## TEXT SEGMENT
I had a strange dream (flashback??) that has me wondering about possible preverbal abuse. I had a tough time sleeping last night. I awakened around 3:00 a.m. to use the bathroom, and I could not fall back to sleep. After about an hour, I turned on the TV in desperation and tuned to the same music channel I use to do yoga. Sure enough, that worked. I felt my body releasing a bunch of tension that I didn’t even know I had and then drifted off to sleep.
In my dream, I was a baby. I was crawling around the floor touching different items with my hands and also putting them in my mouth. This was a very vivid dream – like I was really there in that moment as a baby. This is how I tend to experience flashbacks – like I have been beamed into the past that is as real and present (if not more so) than my day-to-day life.
I noticed the feel of the diapers between my legs as I crawled around. Then, I felt someone pick me and remove my diaper. I felt an unpleasant pressure (not quite pain but an unwelcome feeling in my genitals). I screamed out repeatedly, not as I typically do as an adult in my dreams but as a baby would wail.

## SUPPLIED MATERIAL

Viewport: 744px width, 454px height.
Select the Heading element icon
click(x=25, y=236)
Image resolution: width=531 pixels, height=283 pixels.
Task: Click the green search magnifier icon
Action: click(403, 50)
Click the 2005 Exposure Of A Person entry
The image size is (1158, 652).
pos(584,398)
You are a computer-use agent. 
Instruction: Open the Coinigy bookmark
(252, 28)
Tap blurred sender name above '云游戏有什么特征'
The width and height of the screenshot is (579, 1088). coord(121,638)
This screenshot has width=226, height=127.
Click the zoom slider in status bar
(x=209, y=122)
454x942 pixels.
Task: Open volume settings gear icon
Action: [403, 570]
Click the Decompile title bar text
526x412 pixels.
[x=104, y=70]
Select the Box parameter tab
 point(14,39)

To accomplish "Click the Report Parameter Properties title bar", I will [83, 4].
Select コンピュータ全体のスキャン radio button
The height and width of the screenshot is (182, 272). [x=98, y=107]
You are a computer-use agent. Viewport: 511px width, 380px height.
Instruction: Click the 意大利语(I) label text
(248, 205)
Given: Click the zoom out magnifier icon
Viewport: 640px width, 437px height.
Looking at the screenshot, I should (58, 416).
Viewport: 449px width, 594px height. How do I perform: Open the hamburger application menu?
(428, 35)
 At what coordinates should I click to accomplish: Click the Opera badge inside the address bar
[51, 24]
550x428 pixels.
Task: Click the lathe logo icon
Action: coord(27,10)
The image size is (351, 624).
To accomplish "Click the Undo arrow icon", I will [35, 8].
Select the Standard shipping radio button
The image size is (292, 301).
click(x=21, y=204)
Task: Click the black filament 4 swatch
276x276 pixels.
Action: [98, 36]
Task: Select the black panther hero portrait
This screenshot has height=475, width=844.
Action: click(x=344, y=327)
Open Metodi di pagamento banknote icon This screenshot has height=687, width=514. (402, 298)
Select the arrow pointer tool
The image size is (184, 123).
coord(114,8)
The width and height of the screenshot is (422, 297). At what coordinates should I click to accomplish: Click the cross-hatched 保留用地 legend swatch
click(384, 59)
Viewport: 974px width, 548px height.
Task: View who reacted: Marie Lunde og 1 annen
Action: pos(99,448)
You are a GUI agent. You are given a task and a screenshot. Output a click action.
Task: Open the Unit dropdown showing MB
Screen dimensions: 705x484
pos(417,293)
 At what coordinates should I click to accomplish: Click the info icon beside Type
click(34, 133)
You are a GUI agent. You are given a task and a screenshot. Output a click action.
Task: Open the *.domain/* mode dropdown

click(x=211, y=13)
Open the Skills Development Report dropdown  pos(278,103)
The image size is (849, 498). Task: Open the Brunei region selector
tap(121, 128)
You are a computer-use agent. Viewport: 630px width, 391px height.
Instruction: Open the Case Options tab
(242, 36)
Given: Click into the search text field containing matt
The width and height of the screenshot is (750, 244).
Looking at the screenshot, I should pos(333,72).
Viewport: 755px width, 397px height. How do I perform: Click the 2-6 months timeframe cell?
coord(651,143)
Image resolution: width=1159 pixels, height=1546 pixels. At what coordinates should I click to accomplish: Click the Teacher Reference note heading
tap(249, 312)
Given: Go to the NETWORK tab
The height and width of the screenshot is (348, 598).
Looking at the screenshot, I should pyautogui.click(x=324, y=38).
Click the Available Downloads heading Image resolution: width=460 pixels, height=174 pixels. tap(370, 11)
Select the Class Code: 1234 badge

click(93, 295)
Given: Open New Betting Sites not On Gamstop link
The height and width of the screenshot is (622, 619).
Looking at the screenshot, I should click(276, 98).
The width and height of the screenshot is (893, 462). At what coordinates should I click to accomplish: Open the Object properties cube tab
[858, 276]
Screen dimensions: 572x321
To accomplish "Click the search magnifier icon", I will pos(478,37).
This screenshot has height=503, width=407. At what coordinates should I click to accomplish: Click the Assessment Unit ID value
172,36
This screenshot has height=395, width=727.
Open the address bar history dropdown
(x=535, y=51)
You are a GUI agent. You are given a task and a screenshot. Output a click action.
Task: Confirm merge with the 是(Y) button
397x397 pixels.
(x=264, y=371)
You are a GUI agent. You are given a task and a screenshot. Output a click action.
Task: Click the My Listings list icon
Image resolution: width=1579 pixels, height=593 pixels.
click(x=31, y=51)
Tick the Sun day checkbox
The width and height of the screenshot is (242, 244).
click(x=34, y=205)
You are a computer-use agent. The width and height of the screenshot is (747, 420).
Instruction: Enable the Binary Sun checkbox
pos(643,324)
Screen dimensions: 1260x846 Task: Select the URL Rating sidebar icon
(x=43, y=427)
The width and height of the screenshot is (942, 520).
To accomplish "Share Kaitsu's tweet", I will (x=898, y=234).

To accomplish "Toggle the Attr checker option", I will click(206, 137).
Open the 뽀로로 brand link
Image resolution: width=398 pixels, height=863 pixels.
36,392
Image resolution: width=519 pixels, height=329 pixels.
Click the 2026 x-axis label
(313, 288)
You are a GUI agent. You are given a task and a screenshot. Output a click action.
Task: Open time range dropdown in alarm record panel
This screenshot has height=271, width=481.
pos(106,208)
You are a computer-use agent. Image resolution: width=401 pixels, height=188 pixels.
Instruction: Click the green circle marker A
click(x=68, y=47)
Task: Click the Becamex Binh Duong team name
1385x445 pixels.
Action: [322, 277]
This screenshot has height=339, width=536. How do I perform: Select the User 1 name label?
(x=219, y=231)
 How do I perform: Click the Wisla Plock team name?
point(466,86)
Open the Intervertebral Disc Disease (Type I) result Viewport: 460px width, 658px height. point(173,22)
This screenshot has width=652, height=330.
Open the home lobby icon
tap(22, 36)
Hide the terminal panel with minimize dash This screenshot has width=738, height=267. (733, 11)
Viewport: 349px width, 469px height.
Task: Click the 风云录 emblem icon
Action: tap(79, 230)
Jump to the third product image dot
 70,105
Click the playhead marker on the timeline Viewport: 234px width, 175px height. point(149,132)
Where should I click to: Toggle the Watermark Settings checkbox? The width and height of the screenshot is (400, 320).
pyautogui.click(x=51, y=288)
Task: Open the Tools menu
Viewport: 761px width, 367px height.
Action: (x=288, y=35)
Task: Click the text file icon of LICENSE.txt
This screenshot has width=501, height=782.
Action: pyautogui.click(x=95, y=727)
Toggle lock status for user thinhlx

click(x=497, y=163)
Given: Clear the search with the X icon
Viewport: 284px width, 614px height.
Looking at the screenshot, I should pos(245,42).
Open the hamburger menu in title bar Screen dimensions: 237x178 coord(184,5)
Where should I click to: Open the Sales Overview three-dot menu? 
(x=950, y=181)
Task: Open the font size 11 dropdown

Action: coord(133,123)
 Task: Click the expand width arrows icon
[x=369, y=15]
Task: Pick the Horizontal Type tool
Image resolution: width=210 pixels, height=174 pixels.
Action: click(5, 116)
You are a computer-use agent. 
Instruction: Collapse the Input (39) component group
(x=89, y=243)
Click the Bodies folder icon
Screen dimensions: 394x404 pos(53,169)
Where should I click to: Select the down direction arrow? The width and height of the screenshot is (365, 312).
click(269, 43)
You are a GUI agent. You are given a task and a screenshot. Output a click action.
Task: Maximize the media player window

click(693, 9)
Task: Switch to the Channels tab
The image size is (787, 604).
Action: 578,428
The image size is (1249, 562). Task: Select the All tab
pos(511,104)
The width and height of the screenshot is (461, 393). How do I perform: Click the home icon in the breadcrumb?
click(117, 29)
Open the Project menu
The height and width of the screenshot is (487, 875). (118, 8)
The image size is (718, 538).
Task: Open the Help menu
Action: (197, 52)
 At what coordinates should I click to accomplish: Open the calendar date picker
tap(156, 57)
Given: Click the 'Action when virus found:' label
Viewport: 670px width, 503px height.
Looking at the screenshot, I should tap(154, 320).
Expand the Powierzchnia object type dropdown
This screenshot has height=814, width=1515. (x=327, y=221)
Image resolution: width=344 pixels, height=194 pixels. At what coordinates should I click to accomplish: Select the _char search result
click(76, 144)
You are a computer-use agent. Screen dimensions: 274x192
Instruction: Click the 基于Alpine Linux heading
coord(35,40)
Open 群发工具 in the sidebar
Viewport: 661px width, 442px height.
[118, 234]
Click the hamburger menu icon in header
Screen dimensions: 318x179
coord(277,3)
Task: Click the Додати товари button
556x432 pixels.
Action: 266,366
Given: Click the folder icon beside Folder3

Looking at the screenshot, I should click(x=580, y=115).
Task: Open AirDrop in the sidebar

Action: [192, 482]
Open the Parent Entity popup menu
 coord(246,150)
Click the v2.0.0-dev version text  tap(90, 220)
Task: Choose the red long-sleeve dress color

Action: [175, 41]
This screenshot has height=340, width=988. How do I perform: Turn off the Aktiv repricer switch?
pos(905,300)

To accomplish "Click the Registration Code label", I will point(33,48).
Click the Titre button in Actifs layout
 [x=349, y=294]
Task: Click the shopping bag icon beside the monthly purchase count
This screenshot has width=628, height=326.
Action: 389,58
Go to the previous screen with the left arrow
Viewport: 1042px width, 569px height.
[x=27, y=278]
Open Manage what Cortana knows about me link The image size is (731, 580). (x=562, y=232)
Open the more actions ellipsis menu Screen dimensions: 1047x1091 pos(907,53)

## REQUIRED ACTIONS
a – Change the stretch of the dream account from "I noticed the" through "baby would wail.", replacing "unpleasant" with "uncomfortable".
b – Answer these questions from the dream account.
(i) Around what time did the writer wake up to use the bathroom?
(ii) What channel did the writer tune the TV to?
(iii) What did the writer notice between the legs while crawling?
Work only from the dream account.

## RESPONSES PER TASK
a –
I noticed the feel of the diapers between my legs as I crawled around. Then, I felt someone pick me and remove my diaper. I felt an uncomfortable pressure (not quite pain but an unwelcome feeling in my genitals). I screamed out repeatedly, not as I typically do as an adult in my dreams but as a baby would wail.

b –
(i) Around 3:00 a.m.
(ii) The music channel the writer uses to do yoga.
(iii) The feel of the diapers.